LLM-based semantic maps
How contextual word embeddings can be used to explicate and visualize word-senses, homonyms, and their shifts over time.
Since the introduction of modern distributional word embedding methods like word2vec (2013), lots of studies have used word embeddings for semantic analysis. But that sort of analysis is severely hampered by word2vec’s inability to distinguish different homonyms and word-senses that share a spelling (e.g. the bird and the action “duck”). Typically they end up shedding light on the usage frequency ratio of different homonyms or senses instead of on the actual word-senses themselves. This is especially problematic for diachronic analyses, where the obvious vector shift caused by changes in the usage ratio (especially if resulting from a new word-sense) tends to wash out any individual sense’s shift.
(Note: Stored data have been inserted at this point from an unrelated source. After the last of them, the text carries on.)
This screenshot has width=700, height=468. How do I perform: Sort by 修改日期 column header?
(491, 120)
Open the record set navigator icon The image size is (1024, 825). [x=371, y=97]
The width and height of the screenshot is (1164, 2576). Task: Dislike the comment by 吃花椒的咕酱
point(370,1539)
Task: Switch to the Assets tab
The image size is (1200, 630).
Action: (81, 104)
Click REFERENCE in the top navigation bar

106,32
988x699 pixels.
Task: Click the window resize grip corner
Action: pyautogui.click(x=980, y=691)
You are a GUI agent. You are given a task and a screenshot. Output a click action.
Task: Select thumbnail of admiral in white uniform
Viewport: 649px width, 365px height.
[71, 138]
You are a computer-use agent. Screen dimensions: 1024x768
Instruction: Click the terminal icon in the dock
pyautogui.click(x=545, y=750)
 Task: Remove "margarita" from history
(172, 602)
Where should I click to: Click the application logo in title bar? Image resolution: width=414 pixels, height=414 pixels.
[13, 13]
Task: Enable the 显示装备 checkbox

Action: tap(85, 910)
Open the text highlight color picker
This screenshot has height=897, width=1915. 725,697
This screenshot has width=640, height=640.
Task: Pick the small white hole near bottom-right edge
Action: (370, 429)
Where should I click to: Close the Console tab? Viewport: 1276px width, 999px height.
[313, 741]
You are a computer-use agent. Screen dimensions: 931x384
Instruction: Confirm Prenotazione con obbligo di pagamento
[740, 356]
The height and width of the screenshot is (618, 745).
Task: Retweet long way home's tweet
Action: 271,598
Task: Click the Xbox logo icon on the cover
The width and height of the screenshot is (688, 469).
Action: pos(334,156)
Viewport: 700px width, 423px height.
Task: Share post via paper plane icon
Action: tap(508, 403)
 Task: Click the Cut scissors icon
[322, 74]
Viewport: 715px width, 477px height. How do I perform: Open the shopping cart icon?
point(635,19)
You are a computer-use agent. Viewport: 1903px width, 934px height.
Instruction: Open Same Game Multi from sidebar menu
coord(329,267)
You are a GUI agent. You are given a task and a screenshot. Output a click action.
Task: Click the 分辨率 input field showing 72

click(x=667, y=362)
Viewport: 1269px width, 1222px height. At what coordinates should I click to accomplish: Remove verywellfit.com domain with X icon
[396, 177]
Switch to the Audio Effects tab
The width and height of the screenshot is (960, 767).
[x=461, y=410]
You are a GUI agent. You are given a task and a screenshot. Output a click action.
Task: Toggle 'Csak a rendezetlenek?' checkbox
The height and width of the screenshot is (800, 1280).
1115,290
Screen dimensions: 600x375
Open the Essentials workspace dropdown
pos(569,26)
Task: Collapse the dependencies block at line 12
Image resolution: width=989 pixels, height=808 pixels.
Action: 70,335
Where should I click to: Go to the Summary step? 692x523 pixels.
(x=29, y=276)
A few recent papers (notably Giulianelli et al. 2020 and Qiu and Xu 2022) have demonstrated that contextual word embeddings effectively solve this problem and yield more detailed synchronic and diachronic analysis. In this project, I expand on Giulianelli’s work to produce more detailed and intuitive LLM-based semantic analysis. Specifically, I
benchmark the word-sense disambiguation ability of embeddings from more powerful model architectures like DeBERTa and OPT and clustering methods beyond just k-means (hopefully producing new SOTA correlation with human judgments)
develop an intuitive plotting and visualization method that can be useful for linguists, lexicographers, and hobbyists who do not have the technical skills to query large language models or extract and manipulate the resulting vectors
include a wide range of examples for examination and comparison
Work on this project is partially complete (paused in spring 2023 for sake of other work), but I hope to return to it in fall 2023.